주어진 자료:
•••••

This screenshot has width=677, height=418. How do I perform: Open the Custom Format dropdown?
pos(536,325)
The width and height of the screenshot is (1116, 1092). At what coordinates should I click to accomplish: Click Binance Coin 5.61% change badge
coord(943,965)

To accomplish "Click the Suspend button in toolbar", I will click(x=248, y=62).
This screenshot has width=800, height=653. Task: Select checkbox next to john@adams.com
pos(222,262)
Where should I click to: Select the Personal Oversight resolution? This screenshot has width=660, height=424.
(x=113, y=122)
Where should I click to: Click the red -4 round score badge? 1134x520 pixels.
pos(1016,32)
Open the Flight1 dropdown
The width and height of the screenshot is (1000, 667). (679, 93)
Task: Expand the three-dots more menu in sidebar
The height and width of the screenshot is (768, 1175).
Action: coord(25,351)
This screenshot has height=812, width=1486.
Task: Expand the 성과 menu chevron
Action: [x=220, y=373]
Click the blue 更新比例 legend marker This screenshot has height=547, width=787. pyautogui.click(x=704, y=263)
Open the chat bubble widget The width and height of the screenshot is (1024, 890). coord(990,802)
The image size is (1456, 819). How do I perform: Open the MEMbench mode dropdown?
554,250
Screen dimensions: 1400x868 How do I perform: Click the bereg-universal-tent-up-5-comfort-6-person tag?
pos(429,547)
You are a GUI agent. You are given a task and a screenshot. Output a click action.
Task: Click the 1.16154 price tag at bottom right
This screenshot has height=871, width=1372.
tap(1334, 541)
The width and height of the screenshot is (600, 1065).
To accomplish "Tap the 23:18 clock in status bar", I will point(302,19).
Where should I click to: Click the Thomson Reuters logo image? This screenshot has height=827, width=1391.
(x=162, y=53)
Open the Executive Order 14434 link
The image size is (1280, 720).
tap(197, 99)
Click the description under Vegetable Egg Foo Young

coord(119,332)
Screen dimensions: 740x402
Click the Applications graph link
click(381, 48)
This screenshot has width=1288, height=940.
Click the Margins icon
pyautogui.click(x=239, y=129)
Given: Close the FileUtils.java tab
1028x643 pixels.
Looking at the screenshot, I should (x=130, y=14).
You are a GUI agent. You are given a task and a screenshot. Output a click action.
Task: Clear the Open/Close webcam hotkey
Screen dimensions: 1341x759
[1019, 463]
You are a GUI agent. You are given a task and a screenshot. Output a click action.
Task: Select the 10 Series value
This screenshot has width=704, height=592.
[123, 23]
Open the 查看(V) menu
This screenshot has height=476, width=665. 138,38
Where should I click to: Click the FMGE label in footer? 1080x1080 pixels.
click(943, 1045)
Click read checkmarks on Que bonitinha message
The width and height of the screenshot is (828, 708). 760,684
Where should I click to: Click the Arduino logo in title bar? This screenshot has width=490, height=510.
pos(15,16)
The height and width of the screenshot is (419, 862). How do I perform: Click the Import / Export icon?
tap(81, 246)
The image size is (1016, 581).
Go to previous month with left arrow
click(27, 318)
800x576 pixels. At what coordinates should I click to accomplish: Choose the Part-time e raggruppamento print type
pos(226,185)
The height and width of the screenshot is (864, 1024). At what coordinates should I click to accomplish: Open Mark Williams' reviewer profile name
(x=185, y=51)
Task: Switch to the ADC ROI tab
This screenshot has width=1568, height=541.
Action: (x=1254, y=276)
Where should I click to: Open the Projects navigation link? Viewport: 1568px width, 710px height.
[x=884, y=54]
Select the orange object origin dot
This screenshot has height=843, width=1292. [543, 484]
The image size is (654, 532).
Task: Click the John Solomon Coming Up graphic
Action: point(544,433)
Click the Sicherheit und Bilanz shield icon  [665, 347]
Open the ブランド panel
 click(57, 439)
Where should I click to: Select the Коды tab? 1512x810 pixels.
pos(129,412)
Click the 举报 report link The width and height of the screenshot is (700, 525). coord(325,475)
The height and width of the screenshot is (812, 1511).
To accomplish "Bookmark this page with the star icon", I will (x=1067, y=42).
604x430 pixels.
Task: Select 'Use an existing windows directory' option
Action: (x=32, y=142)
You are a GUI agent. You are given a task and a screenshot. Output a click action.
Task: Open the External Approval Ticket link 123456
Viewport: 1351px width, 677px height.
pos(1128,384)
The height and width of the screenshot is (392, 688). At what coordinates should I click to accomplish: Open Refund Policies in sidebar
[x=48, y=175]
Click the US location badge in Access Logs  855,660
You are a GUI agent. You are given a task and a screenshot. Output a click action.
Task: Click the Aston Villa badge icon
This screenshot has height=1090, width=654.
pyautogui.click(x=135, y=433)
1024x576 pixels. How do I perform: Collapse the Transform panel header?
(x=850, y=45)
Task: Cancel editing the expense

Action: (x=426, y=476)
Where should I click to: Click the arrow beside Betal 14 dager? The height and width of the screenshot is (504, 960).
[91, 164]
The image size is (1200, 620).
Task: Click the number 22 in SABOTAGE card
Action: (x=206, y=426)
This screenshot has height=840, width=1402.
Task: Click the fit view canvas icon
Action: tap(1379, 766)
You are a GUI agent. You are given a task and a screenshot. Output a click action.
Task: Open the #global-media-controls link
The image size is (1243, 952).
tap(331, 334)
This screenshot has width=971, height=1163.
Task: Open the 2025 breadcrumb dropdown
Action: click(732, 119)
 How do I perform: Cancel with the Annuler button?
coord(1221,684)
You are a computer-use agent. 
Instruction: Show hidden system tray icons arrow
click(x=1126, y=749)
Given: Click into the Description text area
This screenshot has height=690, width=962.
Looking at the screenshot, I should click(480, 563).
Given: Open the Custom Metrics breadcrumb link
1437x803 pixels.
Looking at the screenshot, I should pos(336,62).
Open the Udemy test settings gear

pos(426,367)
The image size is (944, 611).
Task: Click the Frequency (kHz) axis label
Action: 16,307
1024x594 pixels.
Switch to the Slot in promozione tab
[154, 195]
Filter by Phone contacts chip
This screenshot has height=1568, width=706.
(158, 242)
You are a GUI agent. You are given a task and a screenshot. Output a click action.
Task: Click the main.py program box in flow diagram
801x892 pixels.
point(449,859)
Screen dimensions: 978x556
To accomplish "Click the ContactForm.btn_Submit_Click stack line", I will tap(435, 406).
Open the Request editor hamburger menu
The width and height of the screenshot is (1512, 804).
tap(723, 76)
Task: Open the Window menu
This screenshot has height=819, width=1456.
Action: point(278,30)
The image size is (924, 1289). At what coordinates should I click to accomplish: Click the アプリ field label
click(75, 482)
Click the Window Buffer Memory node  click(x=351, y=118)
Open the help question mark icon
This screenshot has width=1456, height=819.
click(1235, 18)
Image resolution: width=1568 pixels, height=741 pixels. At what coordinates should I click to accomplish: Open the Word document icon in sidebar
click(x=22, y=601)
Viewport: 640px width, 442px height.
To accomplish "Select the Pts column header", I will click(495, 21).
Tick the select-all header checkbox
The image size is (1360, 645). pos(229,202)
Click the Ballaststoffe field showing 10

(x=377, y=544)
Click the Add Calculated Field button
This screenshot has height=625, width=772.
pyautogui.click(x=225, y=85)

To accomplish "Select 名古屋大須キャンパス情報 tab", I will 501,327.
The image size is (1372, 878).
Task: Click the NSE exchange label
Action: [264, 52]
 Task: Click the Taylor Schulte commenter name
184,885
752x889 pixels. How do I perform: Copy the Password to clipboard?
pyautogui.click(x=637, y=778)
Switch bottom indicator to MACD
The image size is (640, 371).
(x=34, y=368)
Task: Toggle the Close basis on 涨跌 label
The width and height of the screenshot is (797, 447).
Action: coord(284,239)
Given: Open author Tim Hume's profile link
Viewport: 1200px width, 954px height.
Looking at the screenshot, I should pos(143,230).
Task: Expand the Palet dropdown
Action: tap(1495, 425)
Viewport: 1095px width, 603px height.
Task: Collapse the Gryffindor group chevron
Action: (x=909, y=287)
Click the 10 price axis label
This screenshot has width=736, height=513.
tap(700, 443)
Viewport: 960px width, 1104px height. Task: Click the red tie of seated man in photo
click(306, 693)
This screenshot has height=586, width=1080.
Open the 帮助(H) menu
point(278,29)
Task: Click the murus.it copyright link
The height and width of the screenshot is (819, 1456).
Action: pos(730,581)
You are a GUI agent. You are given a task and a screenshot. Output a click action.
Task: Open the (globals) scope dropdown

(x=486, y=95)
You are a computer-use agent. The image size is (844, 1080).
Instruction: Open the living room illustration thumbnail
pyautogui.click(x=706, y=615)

•••••

위 자료에서 "This screenshot has width=1288, height=940." 문구가 있는 줄부터 "[x=884, y=54]" 문구가 있는 줄까지, 양 끝 줄을 포함해 각 줄을 문자열 하나로 하는 JSON 목록으로 정리하세요. 빈 줄은 넣지 마세요.

[
  "This screenshot has width=1288, height=940.",
  "Click the Margins icon",
  "pyautogui.click(x=239, y=129)",
  "Given: Close the FileUtils.java tab",
  "1028x643 pixels.",
  "Looking at the screenshot, I should (x=130, y=14).",
  "You are a GUI agent. You are given a task and a screenshot. Output a click action.",
  "Task: Clear the Open/Close webcam hotkey",
  "Screen dimensions: 1341x759",
  "[1019, 463]",
  "You are a GUI agent. You are given a task and a screenshot. Output a click action.",
  "Task: Select the 10 Series value",
  "This screenshot has width=704, height=592.",
  "[123, 23]",
  "Open the 查看(V) menu",
  "This screenshot has height=476, width=665. 138,38",
  "Where should I click to: Click the FMGE label in footer? 1080x1080 pixels.",
  "click(943, 1045)",
  "Click read checkmarks on Que bonitinha message",
  "The width and height of the screenshot is (828, 708). 760,684",
  "Where should I click to: Click the Arduino logo in title bar? This screenshot has width=490, height=510.",
  "pos(15,16)",
  "The height and width of the screenshot is (419, 862). How do I perform: Click the Import / Export icon?",
  "tap(81, 246)",
  "The image size is (1016, 581).",
  "Go to previous month with left arrow",
  "click(27, 318)",
  "800x576 pixels. At what coordinates should I click to accomplish: Choose the Part-time e raggruppamento print type",
  "pos(226,185)",
  "The height and width of the screenshot is (864, 1024). At what coordinates should I click to accomplish: Open Mark Williams' reviewer profile name",
  "(x=185, y=51)",
  "Task: Switch to the ADC ROI tab",
  "This screenshot has width=1568, height=541.",
  "Action: (x=1254, y=276)",
  "Where should I click to: Open the Projects navigation link? Viewport: 1568px width, 710px height.",
  "[x=884, y=54]"
]